Any current crossing the gap is a loss, the goal is to minimize the loss of energy in the MITL and maximize the energy delivered to a target.

EMPIRE’s unique ability to predict plasma environments has a wide range of applications including pulsed power, accelerator, oscillators used in national security, commercial and medical devices.

EMPIRE takes a transmission line design and predicts how much energy is delivered to the target vs. how much is lost in the various locations of the accelerator architecture. The modeling is split at the point where the blue area begins, with everything on the left modeled as a circuit and the area to the right modeled as the self-consistent evolution of the plasma and the power flow. EMPIRE models Maxwell’s equations for electromagnetics, Newton’s Laws with special relativity corrections for the evolution of the plasma, and tracks the temperature on the surface of the MITLs, modeling desorption physics which allows gas and water trapped on the surface and in the bulk of the metal to enter the gap and be turned into plasma.
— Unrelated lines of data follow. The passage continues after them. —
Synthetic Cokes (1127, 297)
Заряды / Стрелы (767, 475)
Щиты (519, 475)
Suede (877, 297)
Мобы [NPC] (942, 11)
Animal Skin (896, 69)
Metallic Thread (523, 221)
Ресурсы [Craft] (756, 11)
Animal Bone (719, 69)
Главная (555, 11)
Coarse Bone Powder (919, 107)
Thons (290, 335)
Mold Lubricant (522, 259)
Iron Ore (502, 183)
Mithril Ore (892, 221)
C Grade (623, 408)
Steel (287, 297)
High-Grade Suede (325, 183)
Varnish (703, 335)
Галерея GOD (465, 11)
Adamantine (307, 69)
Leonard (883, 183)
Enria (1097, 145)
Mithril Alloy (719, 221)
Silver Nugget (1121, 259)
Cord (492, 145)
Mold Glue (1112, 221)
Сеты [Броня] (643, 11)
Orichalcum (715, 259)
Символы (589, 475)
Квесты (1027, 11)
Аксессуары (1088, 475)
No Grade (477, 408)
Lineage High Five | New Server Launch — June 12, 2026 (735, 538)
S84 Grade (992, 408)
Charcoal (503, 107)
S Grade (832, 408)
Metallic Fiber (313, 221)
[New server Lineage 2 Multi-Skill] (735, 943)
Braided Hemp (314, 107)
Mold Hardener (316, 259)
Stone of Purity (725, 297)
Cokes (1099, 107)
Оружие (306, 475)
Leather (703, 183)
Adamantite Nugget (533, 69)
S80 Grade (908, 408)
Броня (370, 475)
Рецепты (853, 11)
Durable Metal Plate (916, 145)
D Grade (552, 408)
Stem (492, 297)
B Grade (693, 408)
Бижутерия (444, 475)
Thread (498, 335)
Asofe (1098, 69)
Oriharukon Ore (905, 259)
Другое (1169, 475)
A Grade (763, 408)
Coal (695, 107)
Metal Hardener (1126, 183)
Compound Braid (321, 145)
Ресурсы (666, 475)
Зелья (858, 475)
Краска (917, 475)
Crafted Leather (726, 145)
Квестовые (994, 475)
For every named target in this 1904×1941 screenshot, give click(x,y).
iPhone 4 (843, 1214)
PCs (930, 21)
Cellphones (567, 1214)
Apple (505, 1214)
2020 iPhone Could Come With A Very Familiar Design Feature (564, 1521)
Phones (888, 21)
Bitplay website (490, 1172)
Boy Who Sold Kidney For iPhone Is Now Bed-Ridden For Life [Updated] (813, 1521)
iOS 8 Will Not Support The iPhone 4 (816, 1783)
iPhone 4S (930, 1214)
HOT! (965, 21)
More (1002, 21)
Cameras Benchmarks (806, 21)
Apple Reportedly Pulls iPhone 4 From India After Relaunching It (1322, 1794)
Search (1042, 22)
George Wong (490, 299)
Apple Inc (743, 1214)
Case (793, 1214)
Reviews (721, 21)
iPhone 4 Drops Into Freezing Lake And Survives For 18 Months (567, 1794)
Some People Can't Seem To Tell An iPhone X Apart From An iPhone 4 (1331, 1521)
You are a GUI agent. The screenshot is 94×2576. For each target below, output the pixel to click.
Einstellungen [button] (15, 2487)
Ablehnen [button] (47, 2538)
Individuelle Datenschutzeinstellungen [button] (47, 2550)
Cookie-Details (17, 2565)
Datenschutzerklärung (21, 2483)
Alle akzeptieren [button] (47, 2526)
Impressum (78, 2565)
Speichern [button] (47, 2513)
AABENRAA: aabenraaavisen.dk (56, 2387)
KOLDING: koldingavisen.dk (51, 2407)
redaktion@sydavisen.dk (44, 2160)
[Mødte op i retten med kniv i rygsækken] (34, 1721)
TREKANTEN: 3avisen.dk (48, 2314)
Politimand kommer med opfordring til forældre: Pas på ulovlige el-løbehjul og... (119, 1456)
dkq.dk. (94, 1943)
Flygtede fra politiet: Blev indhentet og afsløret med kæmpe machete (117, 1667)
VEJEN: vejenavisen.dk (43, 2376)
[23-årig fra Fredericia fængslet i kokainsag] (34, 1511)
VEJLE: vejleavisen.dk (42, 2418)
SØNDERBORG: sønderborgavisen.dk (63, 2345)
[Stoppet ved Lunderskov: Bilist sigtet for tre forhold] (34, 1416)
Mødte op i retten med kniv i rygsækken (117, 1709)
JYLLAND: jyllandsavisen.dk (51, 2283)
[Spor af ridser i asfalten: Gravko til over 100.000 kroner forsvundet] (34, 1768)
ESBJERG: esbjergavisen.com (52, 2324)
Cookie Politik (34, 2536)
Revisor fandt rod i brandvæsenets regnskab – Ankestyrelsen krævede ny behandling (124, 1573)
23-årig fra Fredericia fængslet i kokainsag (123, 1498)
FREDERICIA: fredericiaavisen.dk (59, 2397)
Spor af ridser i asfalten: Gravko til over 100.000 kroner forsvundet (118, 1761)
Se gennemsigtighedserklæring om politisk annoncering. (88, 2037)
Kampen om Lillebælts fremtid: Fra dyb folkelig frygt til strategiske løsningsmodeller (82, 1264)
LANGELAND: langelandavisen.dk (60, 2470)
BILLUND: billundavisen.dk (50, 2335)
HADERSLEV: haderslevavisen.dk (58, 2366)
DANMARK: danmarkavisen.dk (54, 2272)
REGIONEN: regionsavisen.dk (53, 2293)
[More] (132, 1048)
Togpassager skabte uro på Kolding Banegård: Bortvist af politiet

EMPIRE uses a particle-in-cell formulation for plasma modeling. This is a dual mesh formulation where the electromagnetics are computed on a traditional tetrahedral finite element mesh allowing for local refinement to have resolution where needed and also a particle Lagrangian mesh for particles which are allowed to move as the physics dictates. The particles represent electrons and ions, and since there are too many electrons and ions to represent individually, EMPIRE models them as movements of sections (say one billion) as a unit.

EMPIRE has a wide range of applications, including pulsed power and other plasma devices such as microwave generators (magnetrons, gyrotrons) used in radar, accelerators like the Stanford Linear Accelerator Laboratory (SLAC), laser plasma interactions like National Ignition Facility (NIF), and even for X-ray devices used in medicine.